▶ [STORED DATA]:
◇ ◇ ◇ ◇

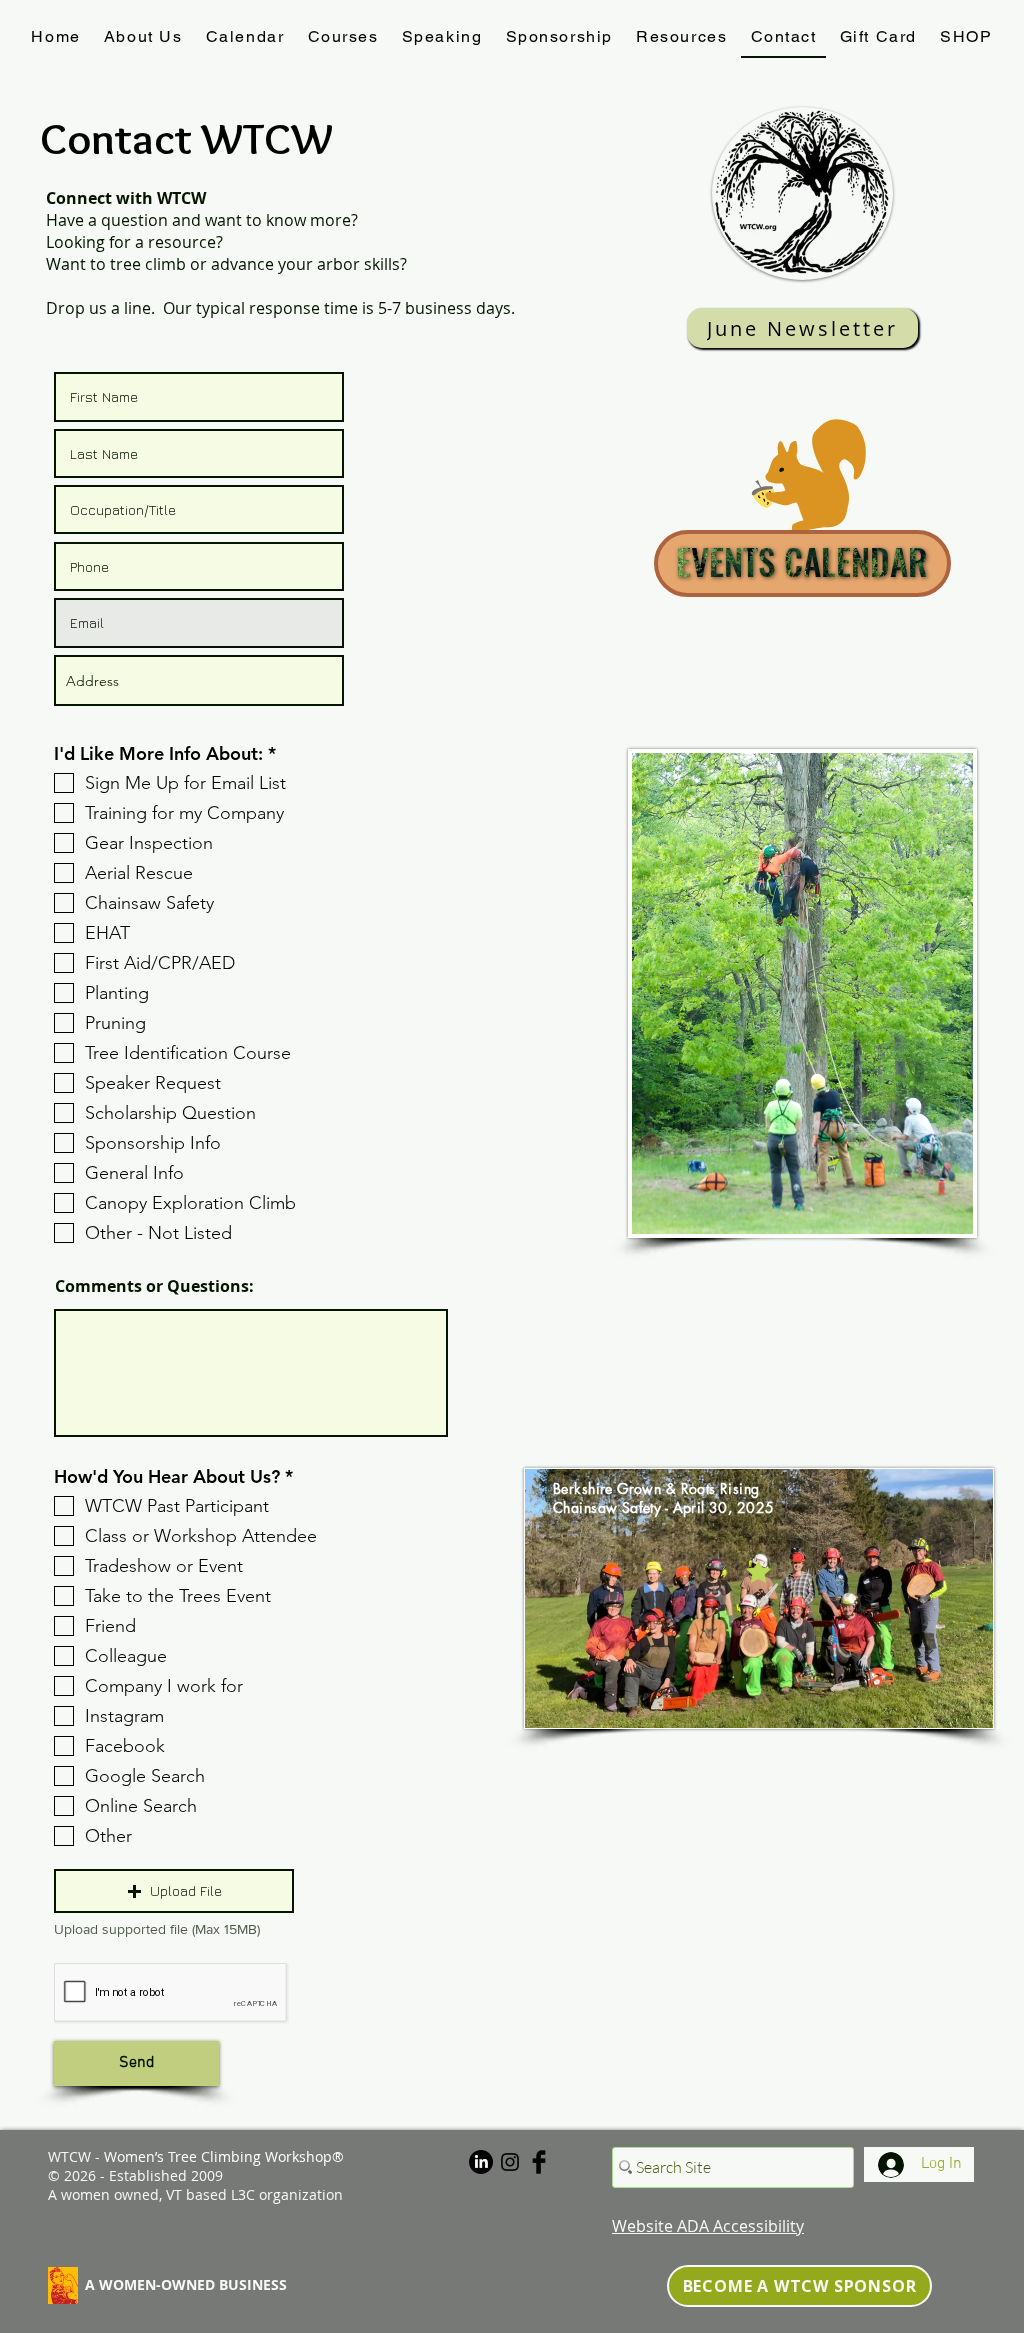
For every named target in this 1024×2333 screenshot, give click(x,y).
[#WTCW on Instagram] (510, 2162)
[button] (174, 1891)
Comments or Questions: (154, 1286)
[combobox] (199, 680)
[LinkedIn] (481, 2162)
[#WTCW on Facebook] (539, 2162)
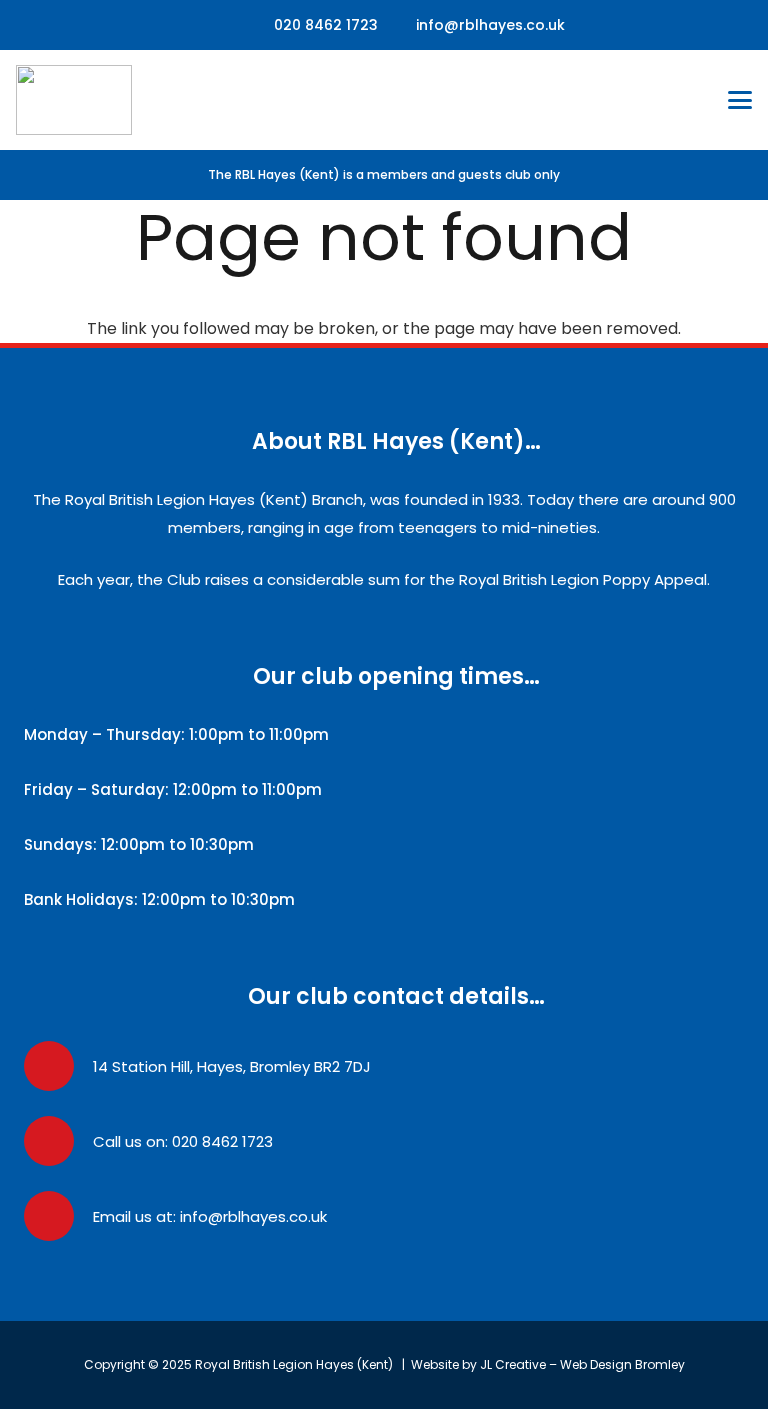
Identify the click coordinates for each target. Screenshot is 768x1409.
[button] (740, 100)
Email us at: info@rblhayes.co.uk (210, 1216)
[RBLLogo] (74, 100)
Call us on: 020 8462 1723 (183, 1141)
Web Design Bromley (622, 1364)
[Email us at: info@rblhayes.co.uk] (58, 1216)
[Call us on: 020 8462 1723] (58, 1141)
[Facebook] (219, 25)
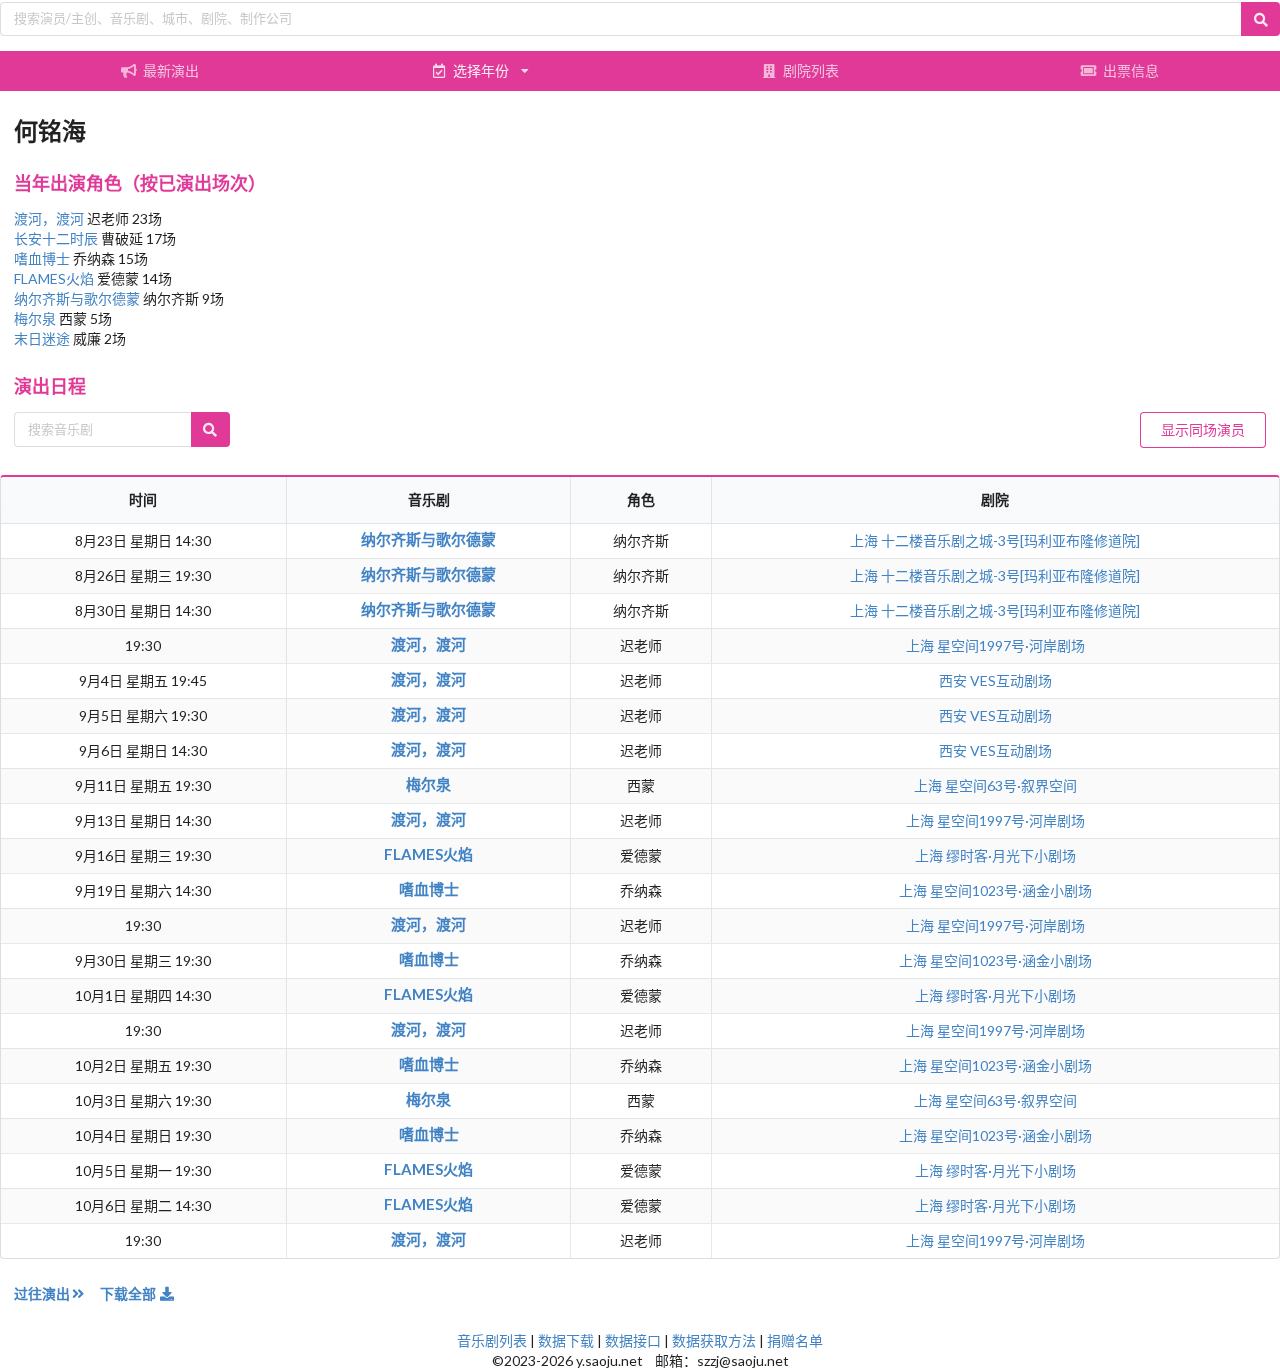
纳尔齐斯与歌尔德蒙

◇ ◇ ◇ ◇

▶ [WHAT THIS TASK INVOLVES]:
Count the lines in the rows above that contain the string "target". Reply with the number alone.

▶ [CORRECT OUTPUT]:
2